MATERIAL SUPPLIED:
##############################

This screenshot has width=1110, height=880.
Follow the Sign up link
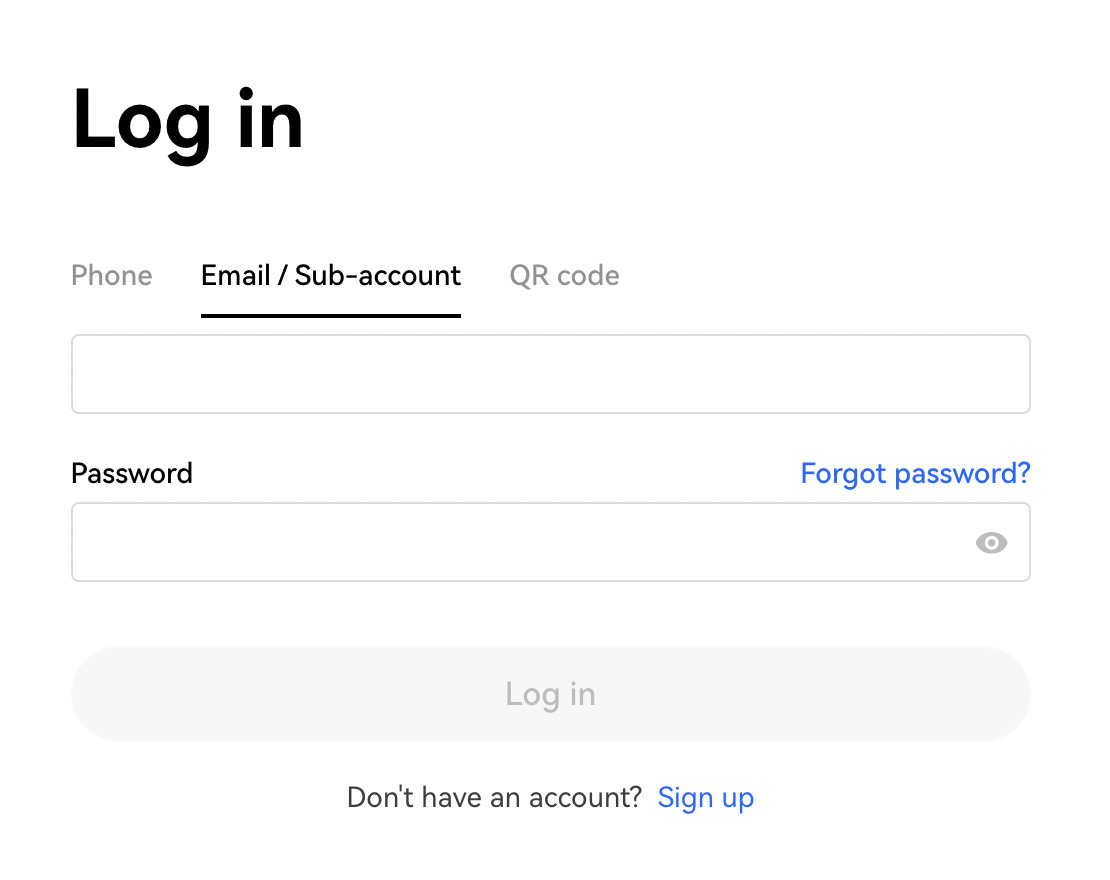[706, 797]
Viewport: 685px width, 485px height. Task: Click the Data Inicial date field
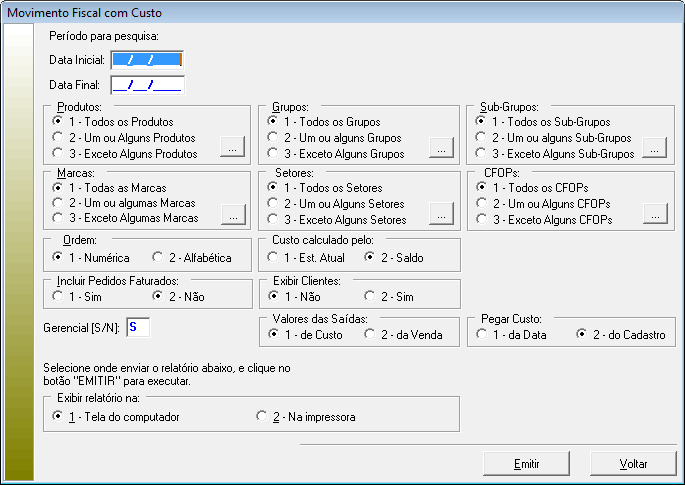(x=147, y=60)
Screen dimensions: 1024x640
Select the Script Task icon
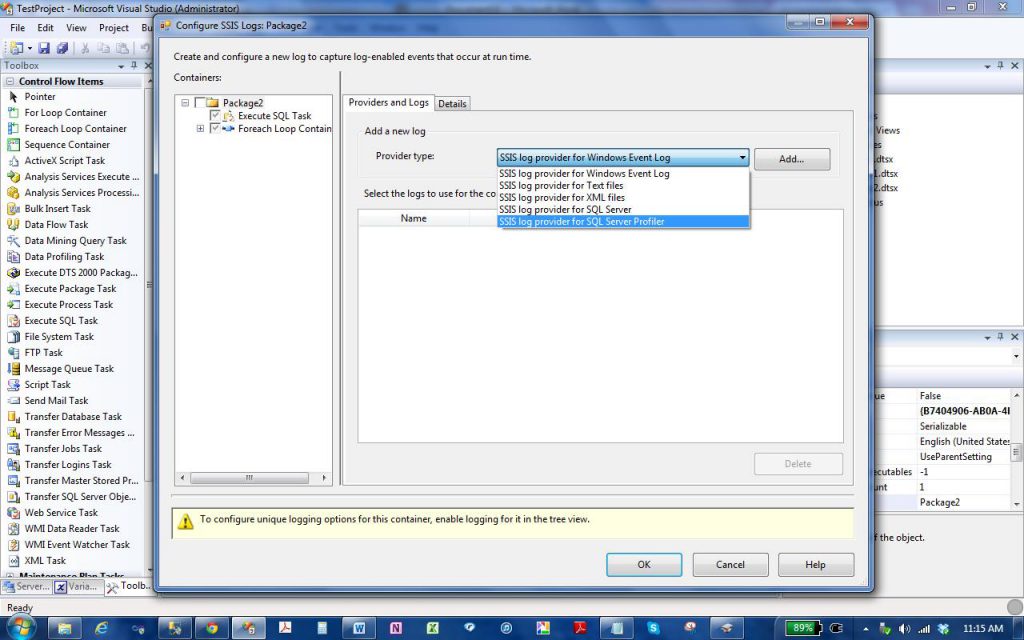click(14, 385)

##############################

TO DO: Write out the lines from the one containing "Screen dimensions: 1024x640" through the final line above, both included, without the pictures.

COMPLETE RESPONSE:
Screen dimensions: 1024x640
Select the Script Task icon
click(14, 385)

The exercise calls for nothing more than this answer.